Le gouvernement français a répondu en soulignant que de nombreuses demandes en référé avaient été acceptées par les juridictions administratives concernant les fouilles corporelles. Les procédures de référé-liberté et de référé-suspension avaient déjà permis de mettre fin à des atteintes résultant de fouilles systématiques. En effet, dans le passé, le référé-liberté a déjà permis d’enjoindre le directeur d’un établissement pénitencier à faire cesser immédiatement la mesure attentatoire à la dignité humaine. C’est notamment le cas des fouilles intégrales, qui ont été déclarées illégales à la suite de cet arrêt, lorsqu’elles sont systématiques ou aléatoires [9]. Ce fut également le même cas pour le recours en excès de pouvoirs, qui s’adonnait à un examen approfondi de la proportionnalité de ces dites mesures. D’autant plus, que le recours de plein contentieux pouvait pareillement être utilisé pour établir la responsabilité de l’État dans de tels cas. Ainsi, le gouvernement affirmait que des voies de recours existent en France afin de remédier aux problèmes liés aux fouilles corporelles, quand bien même si les requérants les considéraient comme inefficaces.

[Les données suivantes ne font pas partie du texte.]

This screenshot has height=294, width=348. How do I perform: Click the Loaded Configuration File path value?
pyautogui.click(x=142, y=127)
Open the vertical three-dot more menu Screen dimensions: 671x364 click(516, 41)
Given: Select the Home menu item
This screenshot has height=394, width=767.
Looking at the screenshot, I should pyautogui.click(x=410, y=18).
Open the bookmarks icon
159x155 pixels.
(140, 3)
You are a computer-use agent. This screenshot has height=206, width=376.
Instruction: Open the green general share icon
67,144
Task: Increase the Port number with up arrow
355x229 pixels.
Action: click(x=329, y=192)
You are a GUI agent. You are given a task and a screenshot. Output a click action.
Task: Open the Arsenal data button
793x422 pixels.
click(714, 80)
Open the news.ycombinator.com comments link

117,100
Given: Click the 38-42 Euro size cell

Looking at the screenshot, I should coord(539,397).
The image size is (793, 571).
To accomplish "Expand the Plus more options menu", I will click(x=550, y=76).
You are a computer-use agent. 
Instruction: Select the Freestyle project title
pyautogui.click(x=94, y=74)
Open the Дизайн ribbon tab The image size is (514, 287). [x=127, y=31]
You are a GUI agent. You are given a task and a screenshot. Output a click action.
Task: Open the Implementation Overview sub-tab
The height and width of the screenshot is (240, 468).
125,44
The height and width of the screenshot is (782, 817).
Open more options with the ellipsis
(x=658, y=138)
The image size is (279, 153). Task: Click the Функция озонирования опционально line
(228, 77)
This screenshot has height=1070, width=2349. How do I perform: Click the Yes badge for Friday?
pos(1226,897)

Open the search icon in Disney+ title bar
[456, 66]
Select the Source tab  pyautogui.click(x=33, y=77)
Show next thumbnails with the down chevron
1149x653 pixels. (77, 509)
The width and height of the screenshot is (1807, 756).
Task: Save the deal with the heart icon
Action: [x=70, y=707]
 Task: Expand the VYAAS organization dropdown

Par conséquent, le référé-liberté est une voie de recours dont l’effectivité a été longuement examinée par la CEDH, en particulier dans des affaires impliquant fréquemment des violations flagrantes de la dignité humaine, qui constitue un droit fondamental absolu. Il est clair que la jurisprudence de la Cour a établi la capacité du référé-liberté à garantir un recours effectif, particulièrement lorsqu’il s’agit de prévenir ou de mettre fin à des atteintes à la dignité. L’arrêt en question reflète cette reconnaissance par la cour de l’existence de ce recours et de la portée de son effectivité dans la protection de la dignité humaine.

B) La reconnaissance par la CEDH de l’existence du référé-liberté et de son effectivité face aux atteintes à la dignité humaine.

Dans cet arrêt, la CEDH a déclaré verbatim que « la cour rappelle que la procédure de référé-liberté (...) permet en cas d’urgence de remédier à bref délai, aux atteintes graves et manifestement illégales portées à une liberté fondamentale ». Ce qui signifie que la cour a reconnu l’existence du référé-liberté (§60-61) comme étant une procédure d’urgence adéquate pour mettre fin aux atteintes à la dignité humaine, protégé par l’article 3 de la CEDH. Le gouvernement soutient par la même occasion l’effectivité de cette mesure face aux atteintes à la dignité. Néanmoins, les requérants soutenaient que la mesure n’était pas suffisamment accessible en effet, ils faisaient valoir que l’absence de traçabilité des fouilles en détention rendait le recours inopérant (§64).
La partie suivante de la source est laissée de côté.